Newark schools mark Facebook donation anniversary
SAMANTHA HENRY/Associated Press
Sept. 21, 2011 at 4:21 a.m.
NEWARK, N.J. (AP) - Newark teachers will have access to $600,000 in grant money meant to encourage innovative teaching methods that can be replicated district-wide, education officials announced Wednesday.
Money for the creation of the Newark Teachers Innovation Fund comes from a $100 million donation by Facebook founder Mark Zuckerberg, given to Newark schools exactly one year ago. An additional $47 million in philanthropic donations have been raised so far toward matching Zuckerberg's grant.
Newark school officials, Mayor Cory Booker and members of the Foundation for Newark's Future - which was set up to administer the Zuckerberg donation and raise more money - said more than $7 million of the philanthropic funds had gone to school-related programs since Zuckerberg announced the gift last September on "Oprah."
Newark's school district, which has nearly 40,000 students and is under state control, has been looking at ways of blending private philanthropy and public dollars to create new educational models that can start to reverse a trend where nearly half the students don't graduate.
"I think we have a rare moment in time where there's a thoughtful alignment between the state, district and city with regards to resources and focus toward that ultimate goal of every child in this community being college and career-ready by the time they finish high school," said Greg Taylor, CEO of the Foundation for Newark's Future.
The $7 million administered by the foundation so far has gone to programs including the establishment of a parent call center, renovating school playgrounds, extending the learning time at 15 local schools, and supporting three district high schools and two charter schools, according to Taylor.
The foundation hopes to have $200 million or more in philanthropic money to allocate over the course of five years. Its focus is on innovative teaching methods, early childhood education, re-engaging out-of-school youth and community involvement, according to Taylor. He said the total in donated funds only equals about one-quarter of the Newark public schools operating budget.

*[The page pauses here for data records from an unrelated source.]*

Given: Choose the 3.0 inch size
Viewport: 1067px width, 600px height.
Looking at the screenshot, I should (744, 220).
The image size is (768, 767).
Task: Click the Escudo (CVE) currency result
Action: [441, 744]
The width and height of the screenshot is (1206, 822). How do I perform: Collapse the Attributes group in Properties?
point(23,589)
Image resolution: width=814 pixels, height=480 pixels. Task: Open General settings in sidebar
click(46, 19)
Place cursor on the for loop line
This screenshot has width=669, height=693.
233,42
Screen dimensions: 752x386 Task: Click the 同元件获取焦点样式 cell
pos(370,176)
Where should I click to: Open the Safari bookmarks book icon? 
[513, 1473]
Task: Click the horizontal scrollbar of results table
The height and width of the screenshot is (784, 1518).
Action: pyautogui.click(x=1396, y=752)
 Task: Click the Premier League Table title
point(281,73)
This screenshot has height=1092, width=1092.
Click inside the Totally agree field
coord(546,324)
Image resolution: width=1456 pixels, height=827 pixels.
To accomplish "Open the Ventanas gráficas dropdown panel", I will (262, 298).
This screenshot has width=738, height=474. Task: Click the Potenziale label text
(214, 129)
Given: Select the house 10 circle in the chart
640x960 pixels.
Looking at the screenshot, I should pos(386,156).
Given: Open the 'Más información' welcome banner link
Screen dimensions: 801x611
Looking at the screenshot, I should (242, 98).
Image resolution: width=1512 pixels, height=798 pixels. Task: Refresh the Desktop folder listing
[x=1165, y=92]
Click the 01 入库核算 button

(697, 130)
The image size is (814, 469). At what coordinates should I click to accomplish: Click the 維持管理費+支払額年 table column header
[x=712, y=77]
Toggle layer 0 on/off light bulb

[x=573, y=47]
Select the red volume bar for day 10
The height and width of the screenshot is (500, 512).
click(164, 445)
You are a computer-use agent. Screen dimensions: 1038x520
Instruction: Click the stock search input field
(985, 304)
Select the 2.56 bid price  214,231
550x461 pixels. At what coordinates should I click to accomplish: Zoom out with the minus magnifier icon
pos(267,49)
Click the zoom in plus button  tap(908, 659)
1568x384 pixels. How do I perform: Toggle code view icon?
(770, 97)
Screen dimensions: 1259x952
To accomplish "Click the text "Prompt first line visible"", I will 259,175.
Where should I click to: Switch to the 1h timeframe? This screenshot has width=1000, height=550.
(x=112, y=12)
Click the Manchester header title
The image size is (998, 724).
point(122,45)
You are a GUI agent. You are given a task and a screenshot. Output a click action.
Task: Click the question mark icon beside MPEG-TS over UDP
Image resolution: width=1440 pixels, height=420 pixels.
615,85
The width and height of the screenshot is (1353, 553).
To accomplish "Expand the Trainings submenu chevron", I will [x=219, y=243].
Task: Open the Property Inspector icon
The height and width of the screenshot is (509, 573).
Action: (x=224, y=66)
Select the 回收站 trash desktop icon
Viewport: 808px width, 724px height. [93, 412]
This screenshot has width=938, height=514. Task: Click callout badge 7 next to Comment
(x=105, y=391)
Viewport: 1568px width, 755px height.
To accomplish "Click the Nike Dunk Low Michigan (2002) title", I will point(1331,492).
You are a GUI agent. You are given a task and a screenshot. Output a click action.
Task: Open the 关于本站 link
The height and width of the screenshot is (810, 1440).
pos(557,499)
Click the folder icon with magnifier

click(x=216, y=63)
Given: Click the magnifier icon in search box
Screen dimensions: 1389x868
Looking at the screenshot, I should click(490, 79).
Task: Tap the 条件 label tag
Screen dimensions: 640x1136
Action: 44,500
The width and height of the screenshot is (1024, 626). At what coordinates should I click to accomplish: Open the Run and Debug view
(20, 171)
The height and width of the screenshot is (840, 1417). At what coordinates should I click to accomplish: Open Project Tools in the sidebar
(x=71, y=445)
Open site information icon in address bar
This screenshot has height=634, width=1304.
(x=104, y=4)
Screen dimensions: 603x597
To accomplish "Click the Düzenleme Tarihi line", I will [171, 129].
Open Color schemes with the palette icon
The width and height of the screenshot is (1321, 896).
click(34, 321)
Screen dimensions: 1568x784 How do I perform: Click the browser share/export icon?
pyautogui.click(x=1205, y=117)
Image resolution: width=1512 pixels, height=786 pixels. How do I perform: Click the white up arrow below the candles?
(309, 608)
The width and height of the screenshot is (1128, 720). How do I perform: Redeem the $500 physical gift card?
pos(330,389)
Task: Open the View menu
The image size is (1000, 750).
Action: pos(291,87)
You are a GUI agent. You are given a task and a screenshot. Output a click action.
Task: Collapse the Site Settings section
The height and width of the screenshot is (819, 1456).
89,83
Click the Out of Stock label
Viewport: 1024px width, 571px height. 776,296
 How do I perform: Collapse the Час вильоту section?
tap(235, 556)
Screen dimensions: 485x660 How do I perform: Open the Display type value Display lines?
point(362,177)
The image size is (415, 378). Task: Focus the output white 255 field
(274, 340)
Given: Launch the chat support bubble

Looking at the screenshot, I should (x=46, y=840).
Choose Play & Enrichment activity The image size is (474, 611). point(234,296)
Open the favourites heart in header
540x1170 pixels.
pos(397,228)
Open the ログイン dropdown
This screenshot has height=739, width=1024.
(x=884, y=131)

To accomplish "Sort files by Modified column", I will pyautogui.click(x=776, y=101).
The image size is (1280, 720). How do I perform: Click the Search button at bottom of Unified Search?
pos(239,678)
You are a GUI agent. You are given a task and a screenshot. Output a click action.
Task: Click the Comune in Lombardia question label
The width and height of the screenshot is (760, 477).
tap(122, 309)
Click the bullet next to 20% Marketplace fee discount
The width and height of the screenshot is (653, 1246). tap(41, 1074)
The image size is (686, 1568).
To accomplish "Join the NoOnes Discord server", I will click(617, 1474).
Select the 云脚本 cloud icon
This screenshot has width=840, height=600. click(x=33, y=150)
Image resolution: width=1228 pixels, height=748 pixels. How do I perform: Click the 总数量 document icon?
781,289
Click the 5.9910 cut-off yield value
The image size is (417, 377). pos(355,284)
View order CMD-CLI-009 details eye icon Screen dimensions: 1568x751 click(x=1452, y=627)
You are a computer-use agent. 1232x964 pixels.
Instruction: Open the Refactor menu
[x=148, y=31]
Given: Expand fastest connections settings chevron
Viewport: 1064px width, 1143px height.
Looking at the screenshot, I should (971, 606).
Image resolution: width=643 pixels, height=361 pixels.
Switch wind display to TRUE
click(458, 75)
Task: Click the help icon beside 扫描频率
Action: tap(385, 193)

Responding to criticism of the foundation's perceived lack of transparency by some Newark parents, Taylor said the entity's annual report, audit and list of grants will be available on its website. He added that involving the parents and community stakeholders in the grant-making process, and the establishment of a community advisory board, were priorities of the foundation.
Newark Teachers Union President Joseph Del Grosso said he welcomed the teacher-focused grant.
"This is the first time we really heard about the initiatives that would be tied to the Zuckerberg money," Del Grosso said. "I'm pleased that the practitioners - the teachers - will be the initiators of the innovation, because I believe that's where change can really come from and I think teachers will be excited about the prospect of some of their initiatives being funded and maybe expanded."
The teacher grants will be awarded in $10,000 increments for proposals that allow teachers the time and space to innovate, train, share and replicate best practices across the district, according to Taylor.
Mayor Booker said teachers were in the best position to know what their schools need.
"This is turning to the people in our city that are the most important, beyond parents, when it comes to educating our children, and that's teachers," Booker said. "It's providing an innovation fund that will help stimulate and pull from our teachers the best ideas to empowering our kids; because that's the truth of Newark: there is greatness already within our community."
Zuckerberg hasn't been involved with the minutiae of his matching grant, but appointed representative Jennifer Holleran, who is on the board of the Foundation for Newark's Future, to monitor the investment. Holleran said Wednesday that Zuckerberg was pleased with the teacher grant and felt the focus was in the right place.